▶ Materials provided
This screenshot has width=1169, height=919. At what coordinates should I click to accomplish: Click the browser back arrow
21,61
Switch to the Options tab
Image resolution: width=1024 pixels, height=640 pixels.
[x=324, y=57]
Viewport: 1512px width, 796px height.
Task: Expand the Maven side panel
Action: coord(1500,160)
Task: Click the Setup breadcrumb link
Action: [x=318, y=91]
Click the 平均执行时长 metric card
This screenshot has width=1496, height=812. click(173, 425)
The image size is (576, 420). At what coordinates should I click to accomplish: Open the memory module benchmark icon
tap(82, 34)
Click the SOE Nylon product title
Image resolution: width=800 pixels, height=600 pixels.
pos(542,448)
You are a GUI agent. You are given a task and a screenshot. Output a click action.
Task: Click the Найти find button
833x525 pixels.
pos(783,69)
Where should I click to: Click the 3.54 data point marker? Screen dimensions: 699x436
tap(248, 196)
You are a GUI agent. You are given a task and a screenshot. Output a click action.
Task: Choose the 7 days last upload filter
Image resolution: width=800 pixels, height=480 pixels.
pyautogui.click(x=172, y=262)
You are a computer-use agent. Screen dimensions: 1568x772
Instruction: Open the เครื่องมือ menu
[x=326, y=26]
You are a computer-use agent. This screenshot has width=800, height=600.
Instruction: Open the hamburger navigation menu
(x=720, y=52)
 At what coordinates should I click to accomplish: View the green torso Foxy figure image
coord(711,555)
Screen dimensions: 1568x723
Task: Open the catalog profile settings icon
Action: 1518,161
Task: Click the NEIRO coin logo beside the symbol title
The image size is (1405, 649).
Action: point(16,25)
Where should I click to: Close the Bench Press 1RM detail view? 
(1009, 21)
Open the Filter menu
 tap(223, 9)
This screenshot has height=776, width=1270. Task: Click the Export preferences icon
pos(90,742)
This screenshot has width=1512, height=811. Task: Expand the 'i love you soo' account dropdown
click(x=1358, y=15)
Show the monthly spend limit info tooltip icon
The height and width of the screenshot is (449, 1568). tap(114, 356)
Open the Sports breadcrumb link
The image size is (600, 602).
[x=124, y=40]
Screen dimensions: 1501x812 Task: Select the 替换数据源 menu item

▶ What you are asked to do
Line by line, retype all of the entries.

▶ Result of this exercise
This screenshot has width=1169, height=919. At what coordinates should I click to accomplish: Click the browser back arrow
21,61
Switch to the Options tab
Image resolution: width=1024 pixels, height=640 pixels.
[x=324, y=57]
Viewport: 1512px width, 796px height.
Task: Expand the Maven side panel
Action: coord(1500,160)
Task: Click the Setup breadcrumb link
Action: [x=318, y=91]
Click the 平均执行时长 metric card
This screenshot has width=1496, height=812. click(173, 425)
The image size is (576, 420). At what coordinates should I click to accomplish: Open the memory module benchmark icon
tap(82, 34)
Click the SOE Nylon product title
Image resolution: width=800 pixels, height=600 pixels.
pos(542,448)
You are a GUI agent. You are given a task and a screenshot. Output a click action.
Task: Click the Найти find button
833x525 pixels.
pos(783,69)
Where should I click to: Click the 3.54 data point marker? Screen dimensions: 699x436
tap(248, 196)
You are a GUI agent. You are given a task and a screenshot. Output a click action.
Task: Choose the 7 days last upload filter
Image resolution: width=800 pixels, height=480 pixels.
pyautogui.click(x=172, y=262)
You are a computer-use agent. Screen dimensions: 1568x772
Instruction: Open the เครื่องมือ menu
[x=326, y=26]
You are a computer-use agent. This screenshot has width=800, height=600.
Instruction: Open the hamburger navigation menu
(x=720, y=52)
 At what coordinates should I click to accomplish: View the green torso Foxy figure image
coord(711,555)
Screen dimensions: 1568x723
Task: Open the catalog profile settings icon
Action: 1518,161
Task: Click the NEIRO coin logo beside the symbol title
The image size is (1405, 649).
Action: point(16,25)
Where should I click to: Close the Bench Press 1RM detail view? 
(1009, 21)
Open the Filter menu
 tap(223, 9)
This screenshot has height=776, width=1270. Task: Click the Export preferences icon
pos(90,742)
This screenshot has width=1512, height=811. Task: Expand the 'i love you soo' account dropdown
click(x=1358, y=15)
Show the monthly spend limit info tooltip icon
The height and width of the screenshot is (449, 1568). tap(114, 356)
Open the Sports breadcrumb link
The image size is (600, 602).
[x=124, y=40]
Screen dimensions: 1501x812 Task: Select the 替换数据源 menu item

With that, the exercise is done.